Cezaevi Ziyaretleri -2

İlkinin üzerinden iki yıl geçmiş.

Tekrar Bolu F Tipi Cezaevi’ndeyiz.

Avukat Kaya Kartal ve Ahmet Kılıç ile.

Pripyat’a hoş geldik!

Terk edilmiş bir yerde, unutulmaya terk edilmiş, hem toplu halde hem tek tek terk edilmiş Müslüman tutsaklara misafiriz.

Bir cümlede bu kadar “terk edilme”, insanı rahatsız ediyor değil mi?

Evet, her cümlenin öznesi imtihandır bu dünyada, bizce.

Bir görüşme, ortalama 35 dakika.  Toplam sekiz görüşme gerçekleştirdik.

Can Özbilen’i gayet diri gördük. Elhamdülillah.

Yayına hazırladığı kitabından bahsediyor.

Osman Erdemir’se, içimizi burktu.

93 yılından beri tutsak olan bu Müslüman şairin konuşurken zorlandığı göze çarpıyordu. İnsan fıtratını fazlasıyla zorlayan bu tip cezaevlerinin sayısız yan etkilerinden, asıl cezaya ilave cezalarından biri olabilir. Bilemiyorum.

“Sahiplenme, hatırlanma yok” diyor. Sadece ailesi. Arkadaşları, babasını filan görünce memlekette, şaşırıyorlar, soruyorlarmış: “Osman halen çıkmadı mı?”

Tamer Aslan’ı da iyi gördük. Neşeli.

Bu adamlar başka bir evrende, bizim bilmediğimiz, aklımızın almadığı, hiçbir kanalda yayınlanmayan, pek bir kaydı kuydu olmayan, belki biraz farazi, bir yere kadar arızi hayatlar yaşıyorlar. Arşivleri açılmamış yaşamlar.

İrfan Çağrıcı. Tutsak derviş. Peltek vaiz! Kekeme Çocuklar Korosu’nun başı. Üzerine 10 kişinin abandığı Bruce Lee!

Konuşması, konuşamaması, susması, bakması, yorgunluğu, dinginliği, garipliği, hüznü kabulü, hüznü tevekkülü, hüznü tebessümü…

Gözlerimde, boğazımda bir acıma, yanma hissettim.

İrfan Çağrıcı, günün 20 saatini küçücük bir odada yalnız başına geçiriyor. Sadece 4 saat, küçük bir avluya çıkma ve aynı avluya çıkan 2 mahkûm ile görüşme olanağı var.

Her tutsağın odasında televizyon var. Fakat İrfan Çağrıcı Televizyon sokmamış odasına. İnanılır gibi değil! 15 yıldır günde 20 saati minik bir odada tek başınıza geçirmeye mahkûmsunuz ve sizi “oyalayacak” TV gibi bir aracı kabul etmiyorsunuz.

“Tutsak Derviş” derken, abarttığımı düşünenler olabilirdi. Halen olabilir mi?

Rıdvan Çağrıcı. Heyecanlı. Dile kolay, 28 yıllık bir tutsaklıktan sonra, bu yılın sonu inşallah tahliye oluyor. Bir küçük hukuksuzluk daha eklemezlerse! Yoksa, 2015 sonu. Ama garanti değil. Burası Türkiye. Hem, zaten unutulmuş bir adamın, 5-10 sene daha unutulması işten bile değil!

Verilen Problem A =>
Cezaevi ziyaretleri yazısından bir bölümü hiç değiştirmeden çıkarın: "Avukat Kaya Kartal" sözcüklerinin geçtiği yerden başlayın, "sekiz görüşme gerçekleştirdik." sözcüklerinden sonra durun.
Verilen Problem B =>
Cezaevi ziyaretleri yazısına göre şu soruları yanıtlayın:
(i) Bir görüşme ortalama kaç dakika sürüyor?
(ii) Osman Erdemir hangi yıldan beri tutsak?
(iii) İrfan Çağrıcı günün kaç saatini küçücük bir odada yalnız başına geçiriyor?
Verilen Problem C =>
Aşağıdaki ifadeler cezaevi ziyaretleri yazısıyla uyuşuyor mu? Her biri için evet ya da hayır deyin ve kararı belirleyen sözleri yazıdan alıntılayın.
(i) Ziyarette toplam sekiz görüşme yapıldı.
(ii) İrfan Çağrıcı'nın odasında televizyon bulunuyor.
(iii) Can Özbilen, yayına hazırladığı bir kitaptan söz ediyor.
Bundan sonra gelen liste, cezaevi ziyaretleri yazısından ayrı bir malzemedir.

Veri Kümesi Bölümü =>
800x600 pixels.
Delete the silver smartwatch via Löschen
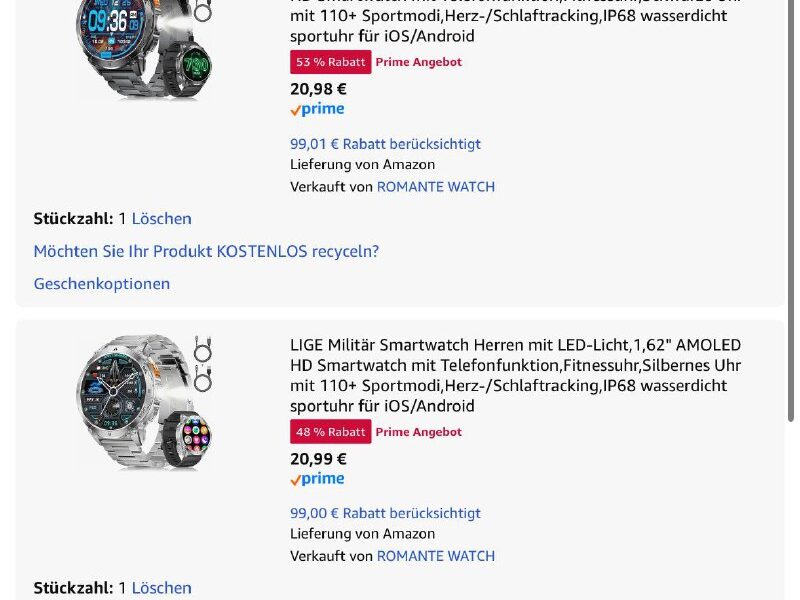tap(161, 588)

Beklenen Çıktı A =>
Avukat Kaya Kartal ve Ahmet Kılıç ile.

Pripyat’a hoş geldik!

Terk edilmiş bir yerde, unutulmaya terk edilmiş, hem toplu halde hem tek tek terk edilmiş Müslüman tutsaklara misafiriz.

Bir cümlede bu kadar “terk edilme”, insanı rahatsız ediyor değil mi?

Evet, her cümlenin öznesi imtihandır bu dünyada, bizce.

Bir görüşme, ortalama 35 dakika.  Toplam sekiz görüşme gerçekleştirdik.

Beklenen Çıktı B =>
(i) Ortalama 35 dakika.
(ii) 93 yılından beri.
(iii) 20 saatini.

Beklenen Çıktı C =>
(i) Evet: "Toplam sekiz görüşme gerçekleştirdik."
(ii) Hayır: "Fakat İrfan Çağrıcı Televizyon sokmamış odasına."
(iii) Evet: "Yayına hazırladığı kitabından bahsediyor."